To sum up: for the first time in my life, I am much pained and dismayed by the intense political conflict unfolding between the two countries I call home. For the first time, I find myself torn in my emotional loyalties. The German press has been on a frenzied political correctness campaign against Hungary, and Germany as a whole has succumbed to the fad of railing against Hungary, when Hungary is only after enforcing effective European regulations. All the while, Germany seems to be losing all grounding in common sense. At the very least, it is facing a massive internal upheaval in the 25th year since its unification. We would be well-advised not to supply an excuse for the extreme right for instigating unstable citizens to violence against the migrants. Let us give back the rule of law to Germany and all of Europe! We should welcome those who truly need our protection, but we should also stand up for our rights against those who have no right to settle down in Europe.

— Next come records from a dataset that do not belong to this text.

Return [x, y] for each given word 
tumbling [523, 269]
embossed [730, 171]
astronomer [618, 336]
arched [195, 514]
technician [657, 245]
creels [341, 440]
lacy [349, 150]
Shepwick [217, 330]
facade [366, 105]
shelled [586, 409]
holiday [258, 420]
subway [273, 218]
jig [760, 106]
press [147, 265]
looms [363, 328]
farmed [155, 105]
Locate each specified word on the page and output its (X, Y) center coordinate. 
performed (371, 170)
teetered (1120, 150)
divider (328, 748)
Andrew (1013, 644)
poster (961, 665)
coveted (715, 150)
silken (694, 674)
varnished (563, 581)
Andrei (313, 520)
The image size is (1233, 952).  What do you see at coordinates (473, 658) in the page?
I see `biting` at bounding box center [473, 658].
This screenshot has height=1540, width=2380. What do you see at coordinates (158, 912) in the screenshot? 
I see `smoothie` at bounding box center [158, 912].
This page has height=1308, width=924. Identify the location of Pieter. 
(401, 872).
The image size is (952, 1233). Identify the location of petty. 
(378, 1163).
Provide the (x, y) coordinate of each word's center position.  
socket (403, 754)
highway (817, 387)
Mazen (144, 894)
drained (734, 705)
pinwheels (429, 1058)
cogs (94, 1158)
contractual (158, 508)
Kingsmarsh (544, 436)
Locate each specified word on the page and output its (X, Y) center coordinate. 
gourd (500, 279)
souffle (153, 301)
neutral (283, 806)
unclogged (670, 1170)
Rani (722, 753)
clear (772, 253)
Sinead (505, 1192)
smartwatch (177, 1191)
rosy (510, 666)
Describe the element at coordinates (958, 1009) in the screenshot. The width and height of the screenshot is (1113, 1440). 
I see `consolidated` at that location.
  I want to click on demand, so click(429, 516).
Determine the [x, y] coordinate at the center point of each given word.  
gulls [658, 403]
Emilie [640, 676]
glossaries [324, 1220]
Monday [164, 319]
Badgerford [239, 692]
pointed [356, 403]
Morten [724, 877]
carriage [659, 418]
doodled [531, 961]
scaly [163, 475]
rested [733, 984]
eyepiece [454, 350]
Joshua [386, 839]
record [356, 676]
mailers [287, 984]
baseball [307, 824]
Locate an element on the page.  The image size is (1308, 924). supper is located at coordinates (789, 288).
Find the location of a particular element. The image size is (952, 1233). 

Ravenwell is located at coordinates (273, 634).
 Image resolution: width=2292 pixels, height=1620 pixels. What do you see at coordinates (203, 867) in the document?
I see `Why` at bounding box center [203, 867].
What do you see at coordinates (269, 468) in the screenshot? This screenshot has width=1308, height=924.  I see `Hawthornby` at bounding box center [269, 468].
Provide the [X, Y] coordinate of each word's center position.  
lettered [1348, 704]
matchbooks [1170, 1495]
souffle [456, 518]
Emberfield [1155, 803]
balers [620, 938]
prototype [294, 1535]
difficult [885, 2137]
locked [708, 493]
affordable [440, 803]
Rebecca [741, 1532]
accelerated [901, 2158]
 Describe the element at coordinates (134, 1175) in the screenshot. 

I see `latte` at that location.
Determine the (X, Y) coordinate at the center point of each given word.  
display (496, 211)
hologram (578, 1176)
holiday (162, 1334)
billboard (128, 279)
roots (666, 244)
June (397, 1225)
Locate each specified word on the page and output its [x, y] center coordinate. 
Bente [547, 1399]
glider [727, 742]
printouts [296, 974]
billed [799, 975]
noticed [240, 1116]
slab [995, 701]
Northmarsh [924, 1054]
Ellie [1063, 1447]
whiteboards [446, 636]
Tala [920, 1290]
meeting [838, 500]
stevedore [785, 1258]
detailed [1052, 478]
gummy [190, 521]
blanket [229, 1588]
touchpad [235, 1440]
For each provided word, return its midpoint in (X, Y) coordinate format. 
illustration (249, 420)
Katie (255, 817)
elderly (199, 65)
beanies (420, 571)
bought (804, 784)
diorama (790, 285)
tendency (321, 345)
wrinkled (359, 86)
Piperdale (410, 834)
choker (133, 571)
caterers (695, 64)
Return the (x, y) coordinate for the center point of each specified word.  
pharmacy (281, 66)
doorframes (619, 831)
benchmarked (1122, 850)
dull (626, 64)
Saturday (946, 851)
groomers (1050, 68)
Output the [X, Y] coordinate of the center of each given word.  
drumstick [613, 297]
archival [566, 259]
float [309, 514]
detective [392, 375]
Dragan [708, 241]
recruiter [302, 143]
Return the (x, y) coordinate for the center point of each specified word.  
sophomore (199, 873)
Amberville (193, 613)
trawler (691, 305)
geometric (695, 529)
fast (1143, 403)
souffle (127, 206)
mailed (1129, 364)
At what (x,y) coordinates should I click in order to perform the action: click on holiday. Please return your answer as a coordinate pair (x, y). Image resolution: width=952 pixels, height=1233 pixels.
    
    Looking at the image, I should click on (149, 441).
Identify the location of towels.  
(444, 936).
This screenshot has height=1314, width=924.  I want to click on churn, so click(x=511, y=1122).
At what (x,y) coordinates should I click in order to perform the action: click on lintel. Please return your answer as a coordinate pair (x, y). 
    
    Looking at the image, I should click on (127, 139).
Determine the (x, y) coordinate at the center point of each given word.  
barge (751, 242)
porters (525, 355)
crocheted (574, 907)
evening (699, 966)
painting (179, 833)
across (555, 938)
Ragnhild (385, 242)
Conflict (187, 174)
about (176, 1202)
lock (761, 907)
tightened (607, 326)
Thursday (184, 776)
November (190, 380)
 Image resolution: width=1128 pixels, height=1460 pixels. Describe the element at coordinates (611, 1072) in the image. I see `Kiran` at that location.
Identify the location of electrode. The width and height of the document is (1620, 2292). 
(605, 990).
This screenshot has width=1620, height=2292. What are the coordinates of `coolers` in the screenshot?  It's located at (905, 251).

The Dublin Regulation has collapsed. We must try to preserve the freedom of movement within Europe one of the great achievements of my generation – by recasting Europe on the foundation of fairness and mutual respect instead of hypocrisy. My message to the Chancellor is that Germany will remain my chosen country whether or not she likes my views on the subject, just as Hungary will remain mine forever. I refuse to repudiate either in the name of any authority or ideal. But before I am completely overtaken by pathos, let me end by quoting Pál Granasztói writing about an exchange that transpired after the Hungarian Revolution had been crushed, between József Fischer (known in architect circles as “Yusuf”), the ephemeral minister of construction affairs in 1956, and a Communist big dog, concerning the possibility of a rather peculiar brand of emigration. “Why did you not quit for the West?” the party boss enquired. “We would have issued you a passport.” “Why me?” Fischer retorted. “Why don’t you guys get out of here?”